If the overall meaning is apparently the same, it still presents slight differences - often almost impalpable - and the form (it has the name of *significante* in my language, but I don't know its English translation) is very different as you can see.

Anyway this is all just a bunch of words and kind of useless warnings. 
Use _*bugia*_ for colloquial contexts and _*menzogna*_ if you wish to look a bit more formal.


----------



## Saoul

Koroner said:


> These two words, like many others, can be used as if they were perfect synonims.
> 
> But still remember that apart from *tra/fra* and other very minor choices, perfect synonims do NOT exist in my language, like in any other language.
> 
> If the overall meaning is apparently the same, it still presents slight differences - often almost impalpable - and the form (it has the name of *significante* in my language, but I don't know its English translation) is very different as you can see.
> 
> Anyway this is all just a bunch of words and kind of useless warnings.
> Use _*bugia*_ for colloquial contexts and _*menzogna*_ if you wish to look a bit more formal.

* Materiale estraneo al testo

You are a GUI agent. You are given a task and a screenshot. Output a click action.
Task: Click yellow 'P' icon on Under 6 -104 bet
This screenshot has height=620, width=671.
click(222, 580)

Koroner, non sono per niente d'accordo. 
Il registro delle due parole è totalmente diverso. La parola bugia e la parola menzogna danno una connotazione precisa e molto diretta di quello che vogliamo esprimere.

Ho messo mio figlio in castigo perchè ha detto una bugia.

Se fossero sinonimi, potremmo utilizzare la parola "menzogna" in questa frase, e invece non è così.

La parola bugia è utilizzata spesso anche come "bugia a fin di bene".
La parola menzogna ha invece solo ed unicamente una connotazione negativa.

Cosa ne pensate?


----------



## Paulfromitaly

Saoul said:


> Koroner, non sono per niente d'accordo.
> Il registro delle due parole è totalmente diverso. La parola bugia e la parola menzogna danno una connotazione precisa e molto diretta di quello che vogliamo esprimere.
> 
> Ho messo mio figlio in castigo perchè ha detto una bugia.
> 
> Se fossero sinonimi, potremmo utilizzare la parole "menzogna" in questa frase, e invece non è così.
> 
> La parola bugia è utilizzata spesso anche come "bugia a fin di bene".
> La parola menzogna ha invece solo ed unicamente una connotazione negativa.
> 
> Cosa ne pensate?




Concordo: una bugia o bugietta, come diciamo qui a Brescia, di solito è qualcosa di non troppo grave (lie, fib) e può anche essere a fin di bene (white lie);  menzogna ha una connotazione molto più negativa, sottointedente l'aver mentito su un fatto grave e raramente si usa questo termine in una conversazione informale.


----------



## Necsus

Be', voi direste mai a vostro figlio (o nipote, in mancanza): "mi hai detto una menzogna"? Io sicuramente no, lo userei invece con un adulto al posto di 'una bugia' proprio per sottolineare l'eventuale gravità della cosa..!


----------



## Koroner

Sì, Saoul, pensavo fosse chiaro che non intendevo dire che fossero sinonimi _in tutti i loro significati_, ma in quello generale di _essere una bugia_.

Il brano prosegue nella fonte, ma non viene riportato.